I hope you're right, I really do. If MS would learn to love their enthusiast community a little more then the Windows community in general can only benefit.
However, I'm still suspicious. Does this mean that any 'enthusiast' that signs up for the SDK can now be sued for possible reverse engineering should they ever work on the open source version? What's in the terms and conditions? Many open source developers (especially when dealing with file formats and drivers) need to steer clear of existing works to avoid just such a situation.
I'd like to be proven wrong. Time will tell.
It looks like Microsoft have actually learned something about embracing an enthusiastic community rather than trying to roll the tanks over it.
I mean, LEGO took the same step years ago with their robotics firmware and have gone from strength to strength with community liason (and the associated truck loads of free publicity). It's about time one of the tech behemoths caught up with the modern world.
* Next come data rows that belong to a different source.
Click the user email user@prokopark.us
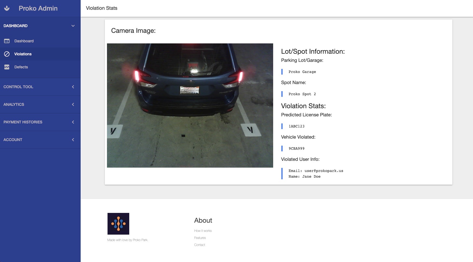This screenshot has height=262, width=473. pos(324,171)
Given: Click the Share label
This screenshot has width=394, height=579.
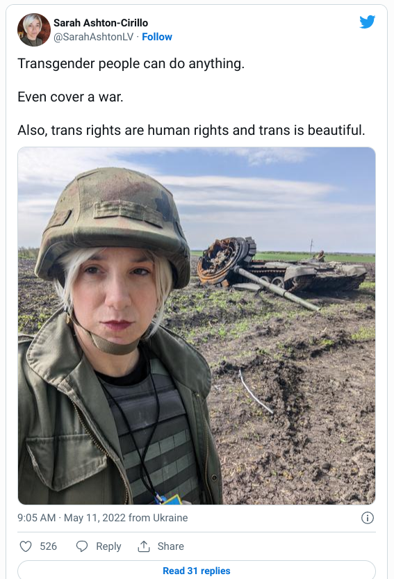Looking at the screenshot, I should pyautogui.click(x=171, y=546).
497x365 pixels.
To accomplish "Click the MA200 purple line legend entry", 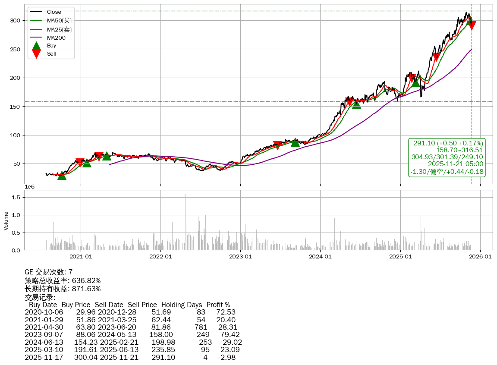I will [56, 38].
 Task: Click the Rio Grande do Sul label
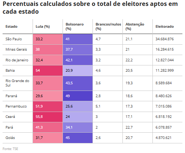[x=17, y=83]

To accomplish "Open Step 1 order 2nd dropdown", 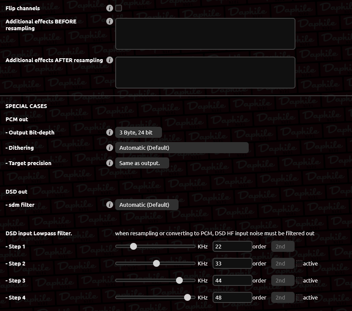I will (283, 246).
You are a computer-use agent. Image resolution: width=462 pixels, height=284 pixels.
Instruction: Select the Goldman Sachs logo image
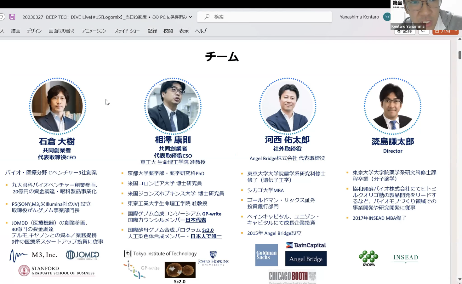point(266,255)
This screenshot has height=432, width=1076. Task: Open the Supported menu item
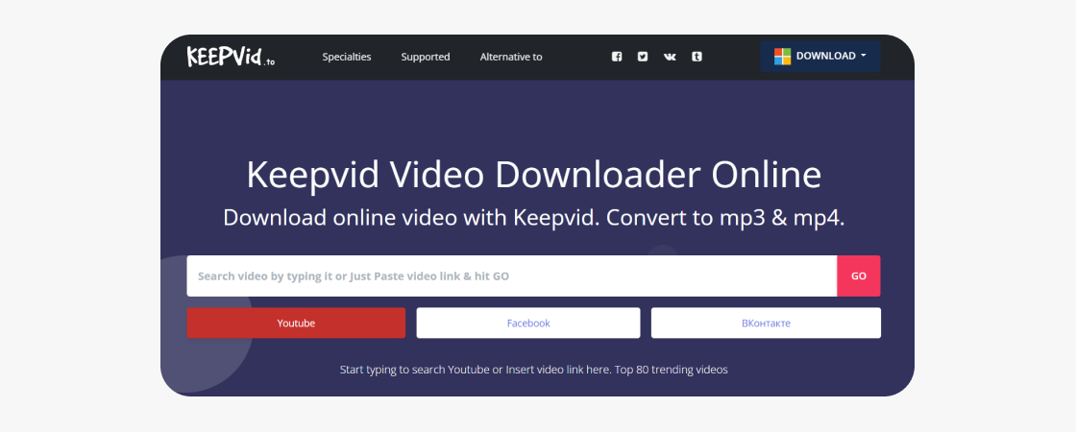coord(426,57)
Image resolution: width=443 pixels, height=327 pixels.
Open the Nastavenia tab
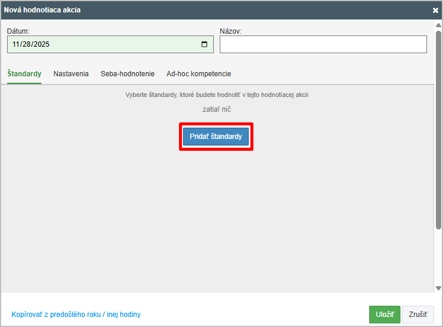tap(71, 74)
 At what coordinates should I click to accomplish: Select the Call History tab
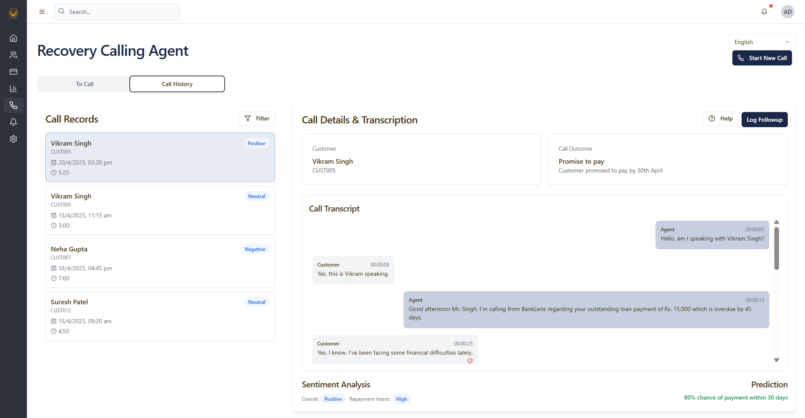point(177,84)
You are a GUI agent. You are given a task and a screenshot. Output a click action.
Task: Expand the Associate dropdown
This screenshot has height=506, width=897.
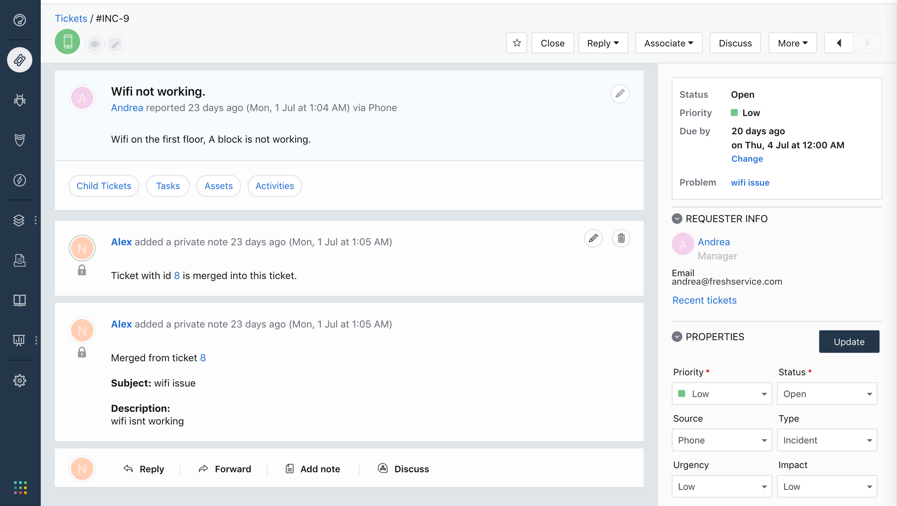[668, 43]
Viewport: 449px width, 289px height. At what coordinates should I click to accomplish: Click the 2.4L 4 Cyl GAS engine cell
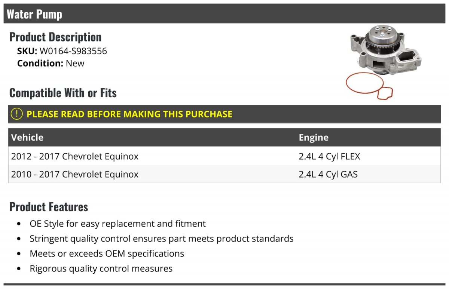pyautogui.click(x=328, y=174)
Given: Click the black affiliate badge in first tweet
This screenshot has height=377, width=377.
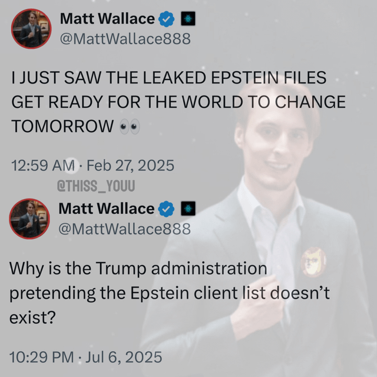Looking at the screenshot, I should pyautogui.click(x=188, y=18).
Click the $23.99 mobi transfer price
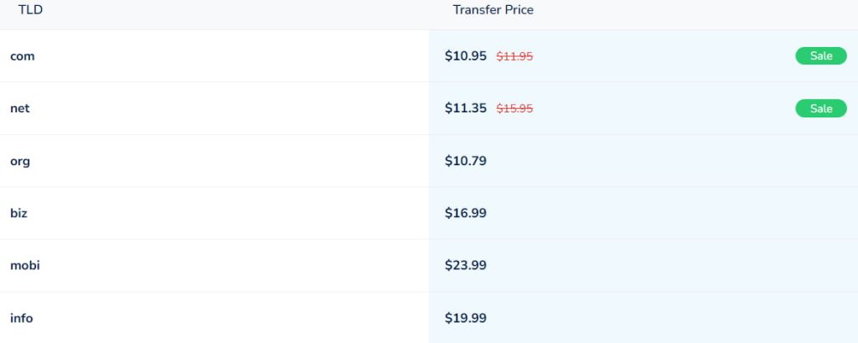Image resolution: width=858 pixels, height=343 pixels. click(x=465, y=265)
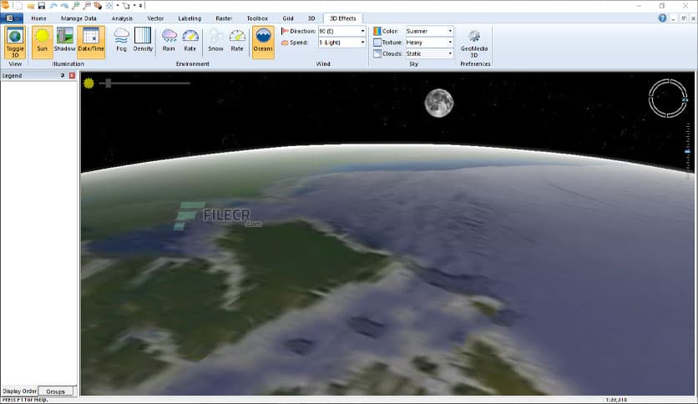Open the cloud Texture dropdown
Viewport: 698px width, 404px height.
tap(450, 43)

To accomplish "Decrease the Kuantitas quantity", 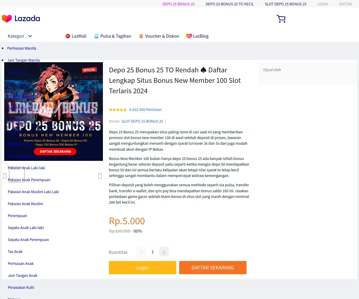I will pos(141,252).
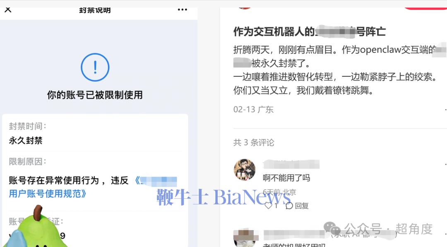Like the comment 啊不能用了吗 with heart icon
Screen dimensions: 447x247
pyautogui.click(x=268, y=205)
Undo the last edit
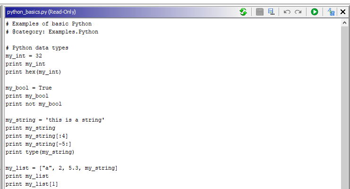 (x=287, y=12)
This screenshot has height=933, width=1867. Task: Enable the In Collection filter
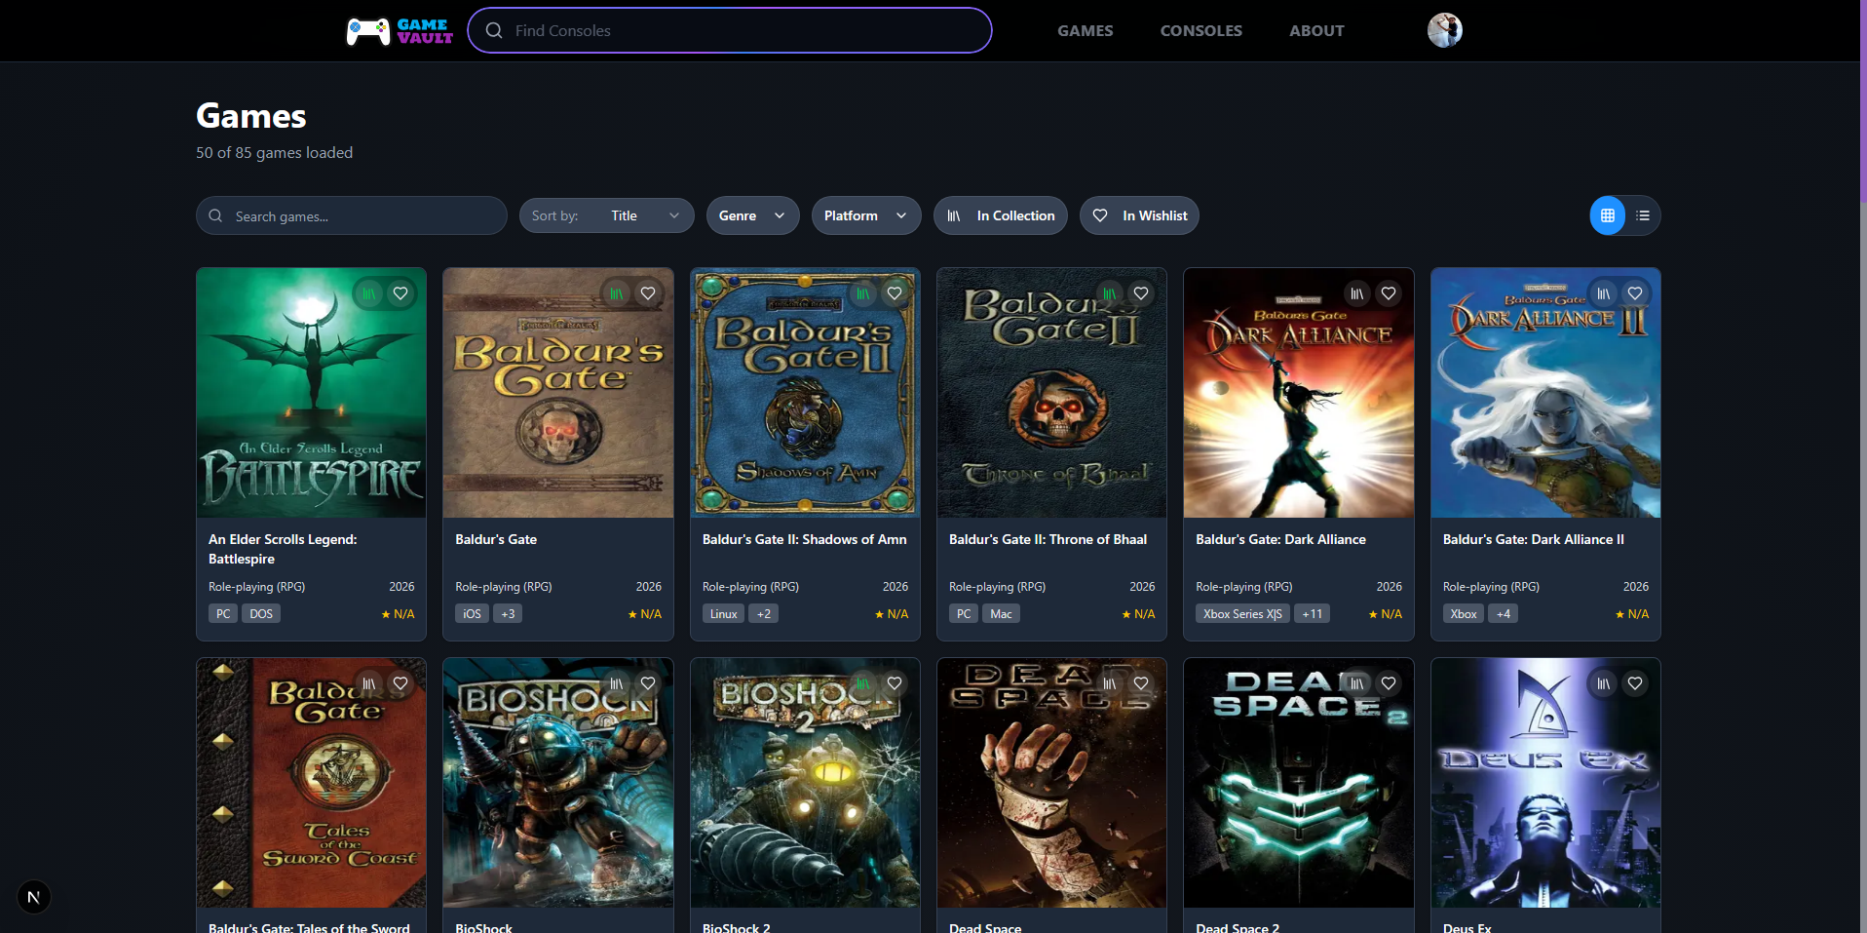pyautogui.click(x=1000, y=215)
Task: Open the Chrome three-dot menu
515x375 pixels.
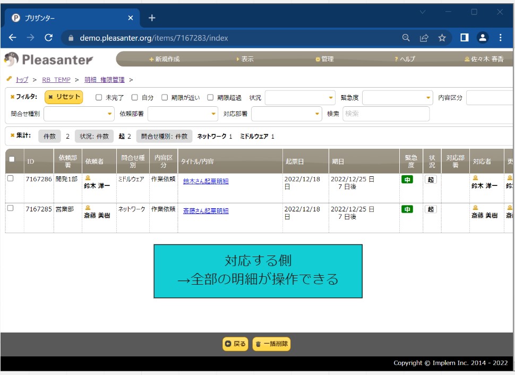Action: [x=501, y=38]
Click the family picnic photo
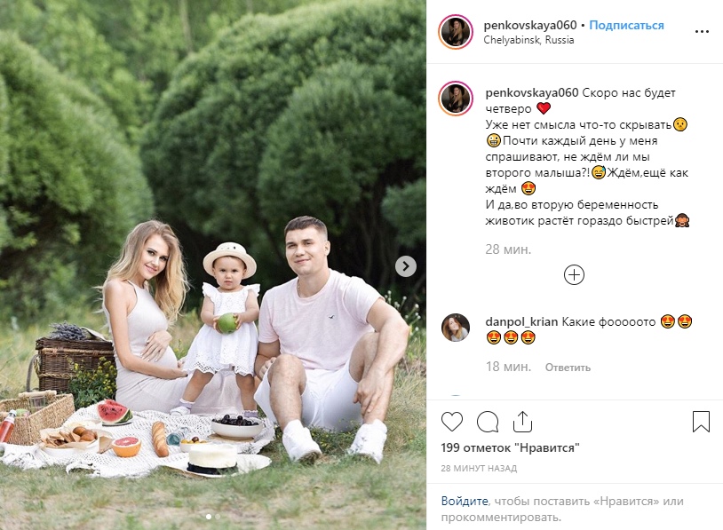Screen dimensions: 723x530 pos(213,265)
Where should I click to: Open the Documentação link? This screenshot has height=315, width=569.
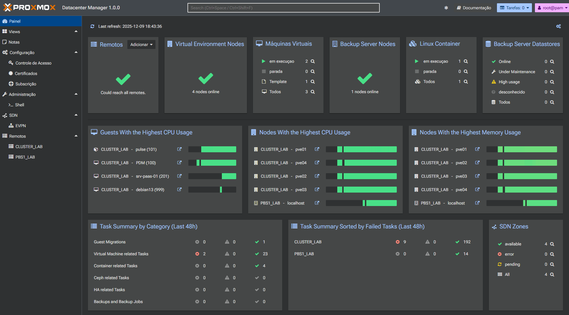coord(474,8)
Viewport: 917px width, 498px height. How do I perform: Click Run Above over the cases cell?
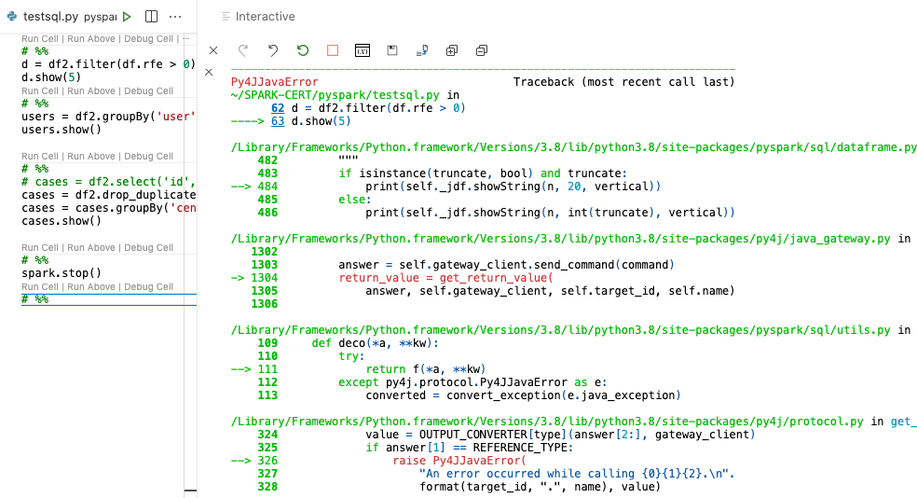coord(91,157)
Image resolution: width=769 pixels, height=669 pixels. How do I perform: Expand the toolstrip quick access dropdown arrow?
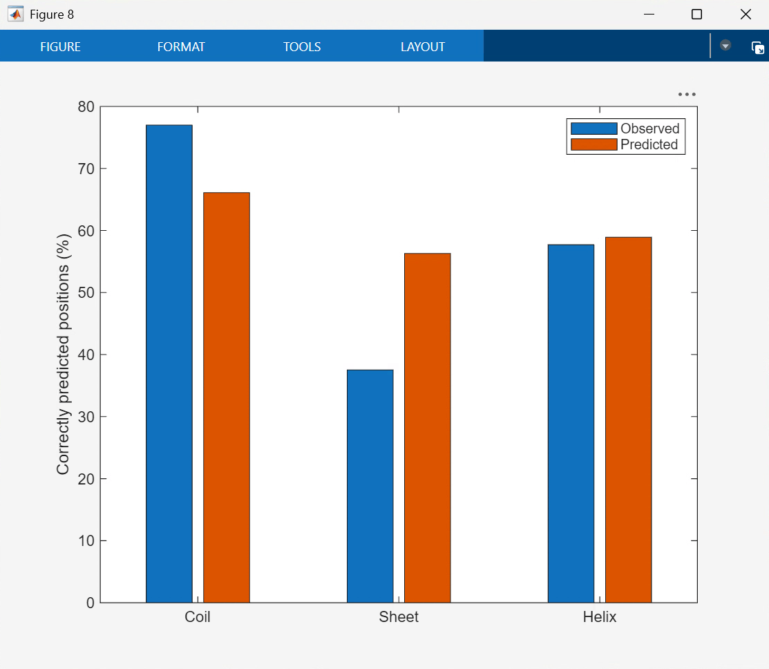pyautogui.click(x=725, y=46)
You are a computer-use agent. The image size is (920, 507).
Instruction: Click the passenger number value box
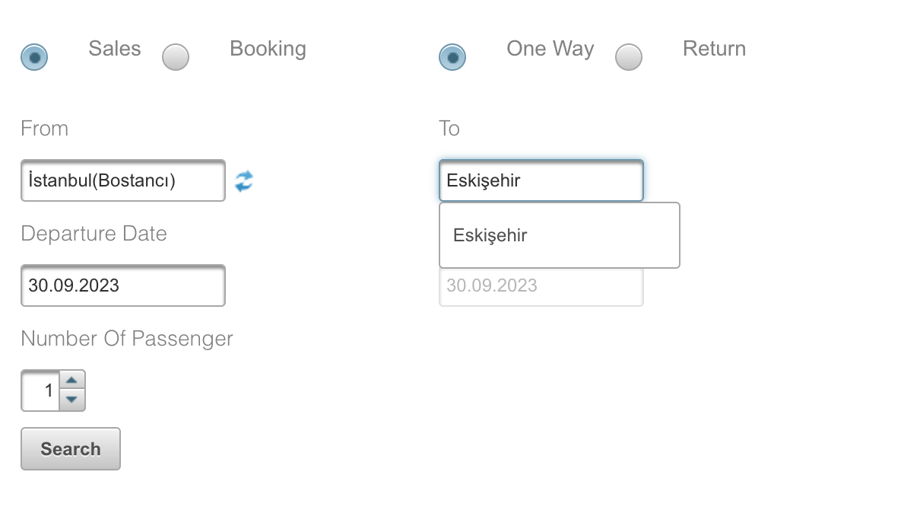[40, 391]
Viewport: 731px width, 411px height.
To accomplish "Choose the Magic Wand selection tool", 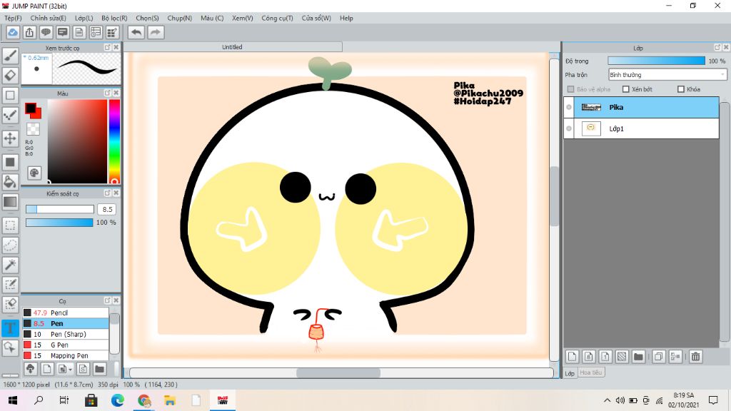I will (10, 265).

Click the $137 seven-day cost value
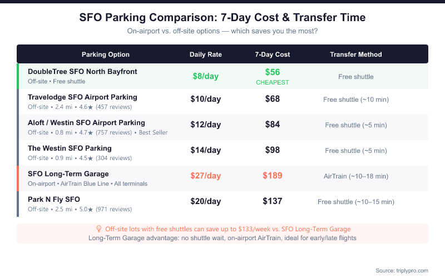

Hacking of the Kinect USB protocol can not really be compared to the current row surrounding jailbreaking PS3s. The former can result only in more sales of the Kinects. The latter could result in less sales of PS3 games (though even that is not a given).
MS were pretty quick to state that they didn't mind people sniffing the USB protocol. They must have been pretty pleased in fact. Such enthusiasm could only mean that they had a market success on their hands! The free positive publicity must have been welcome too.
It will be interesting to see if the SDK has more in it than the kits that already been brewed. It would be impressive if it turns out that MS base their SDK on one of the home brewed ones!!